-- start of EXTRACTED RECORDS --

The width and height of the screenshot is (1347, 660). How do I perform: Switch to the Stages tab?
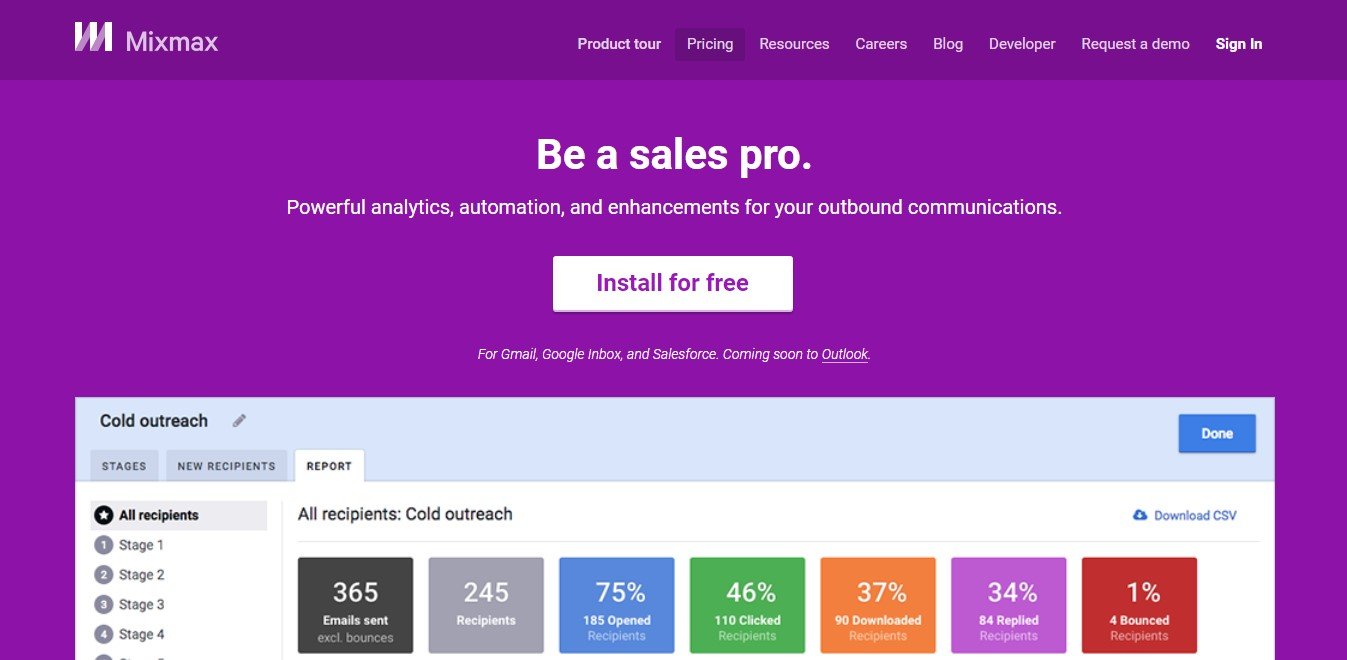[x=125, y=466]
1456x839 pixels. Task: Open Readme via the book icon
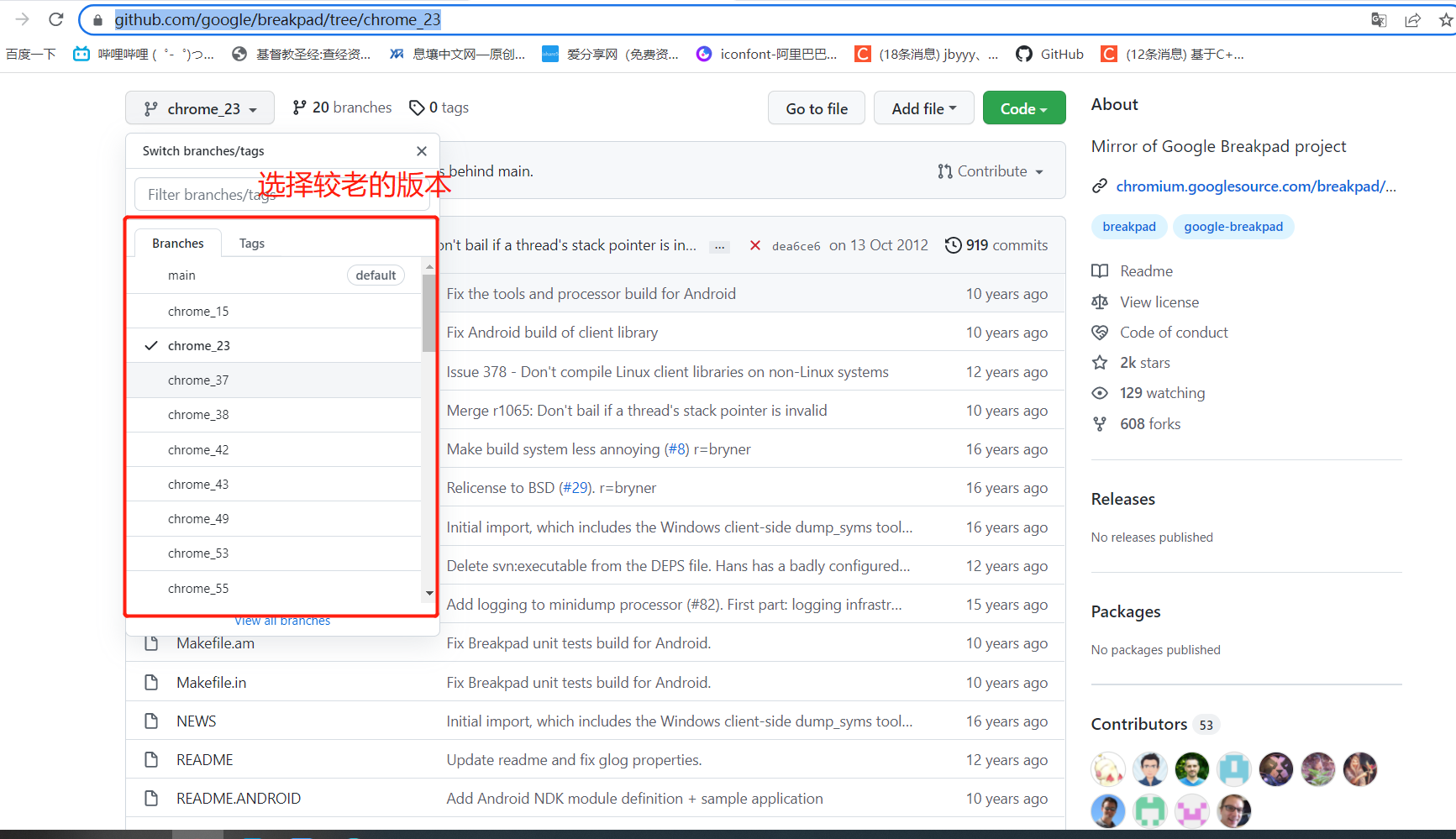pyautogui.click(x=1100, y=270)
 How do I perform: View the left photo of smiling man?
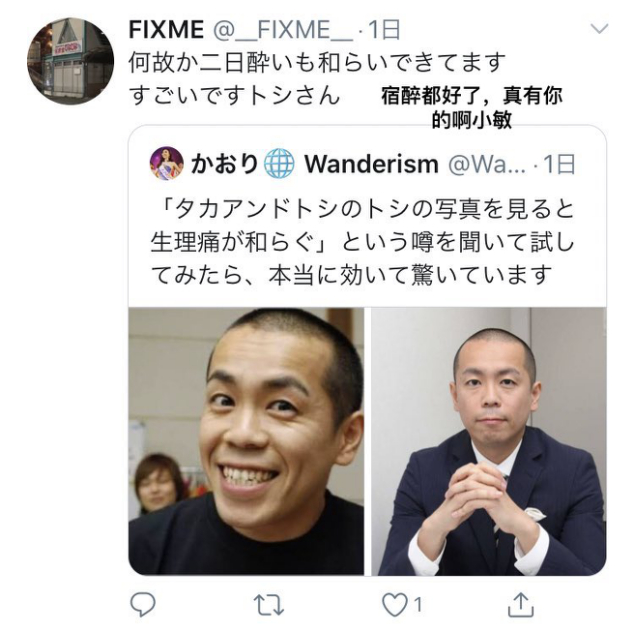click(x=246, y=441)
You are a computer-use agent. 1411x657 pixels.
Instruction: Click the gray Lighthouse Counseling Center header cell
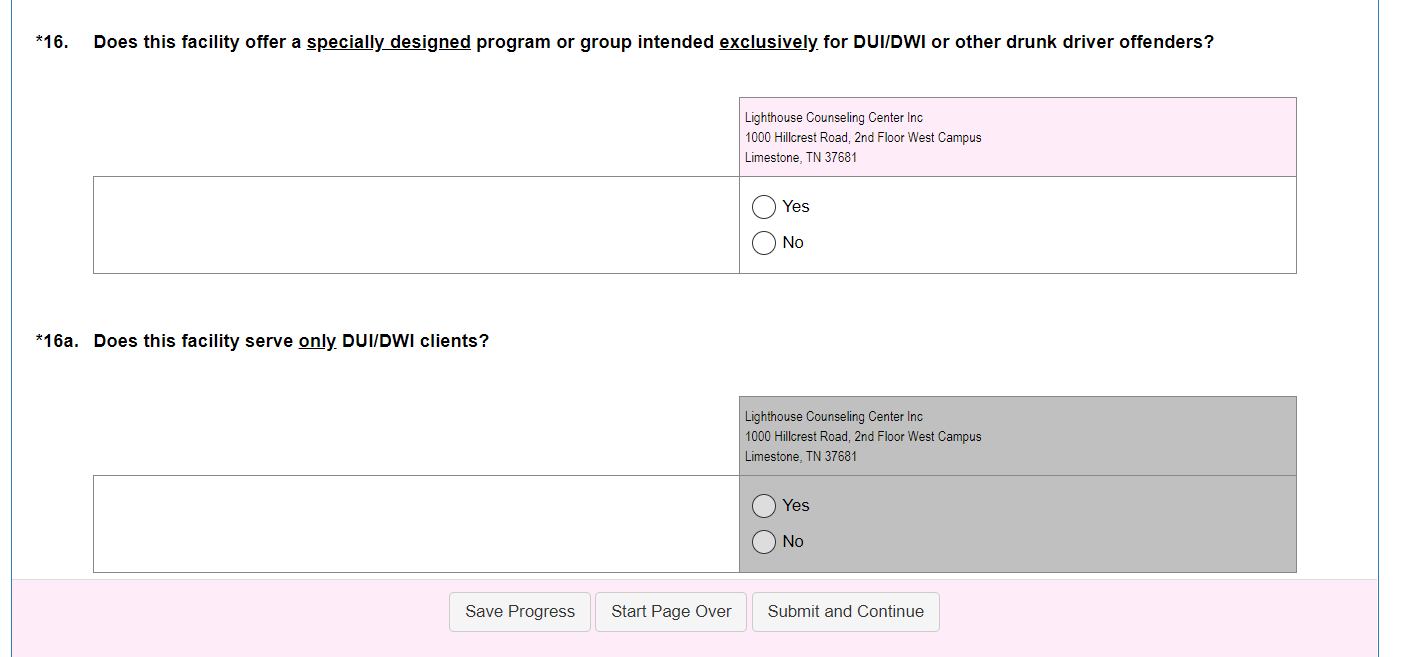[1017, 436]
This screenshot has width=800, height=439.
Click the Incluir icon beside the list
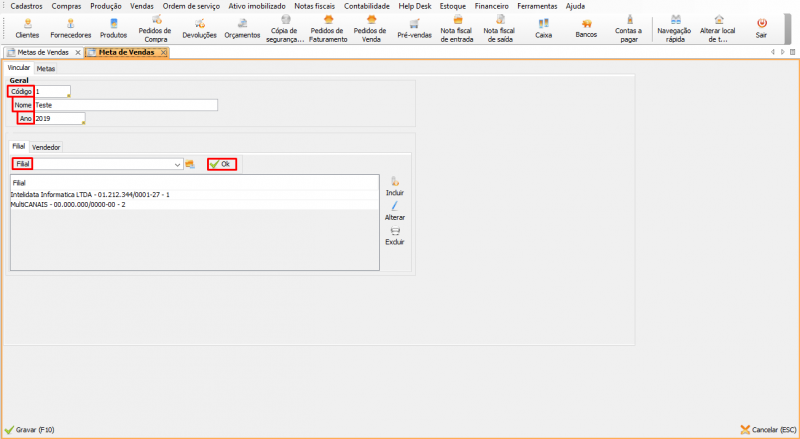395,182
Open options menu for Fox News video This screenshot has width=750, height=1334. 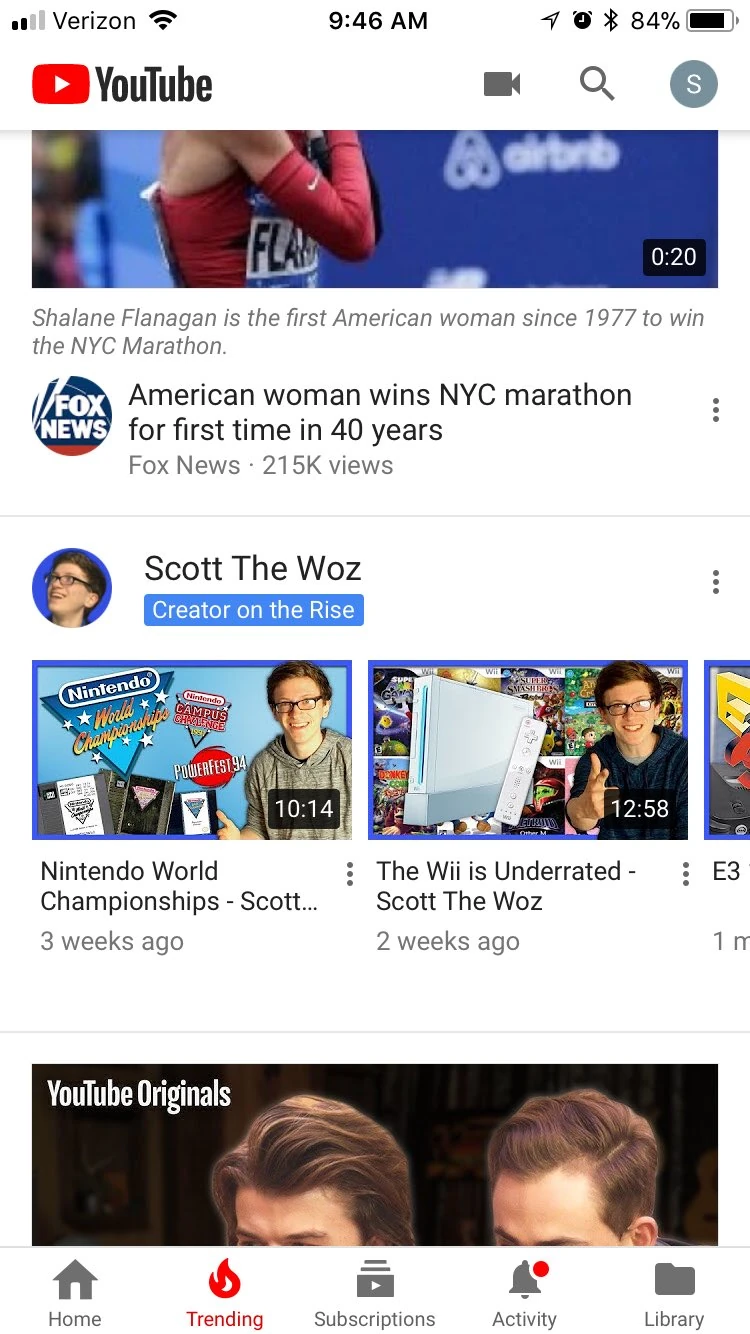click(x=716, y=410)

-- end of EXTRACTED RECORDS --

GOAL OF THE EXERCISE: Reproduce verbatim the records from the line containing "1456x839 pixels. Task: Open" through the line containing "[1017, 436]", omitting the pictures.

RESULT:
1456x839 pixels. Task: Open Readme via the book icon
pyautogui.click(x=1100, y=270)
 How do I perform: View the left photo of smiling man?
click(x=246, y=441)
You are a computer-use agent. 1411x657 pixels.
Instruction: Click the gray Lighthouse Counseling Center header cell
[1017, 436]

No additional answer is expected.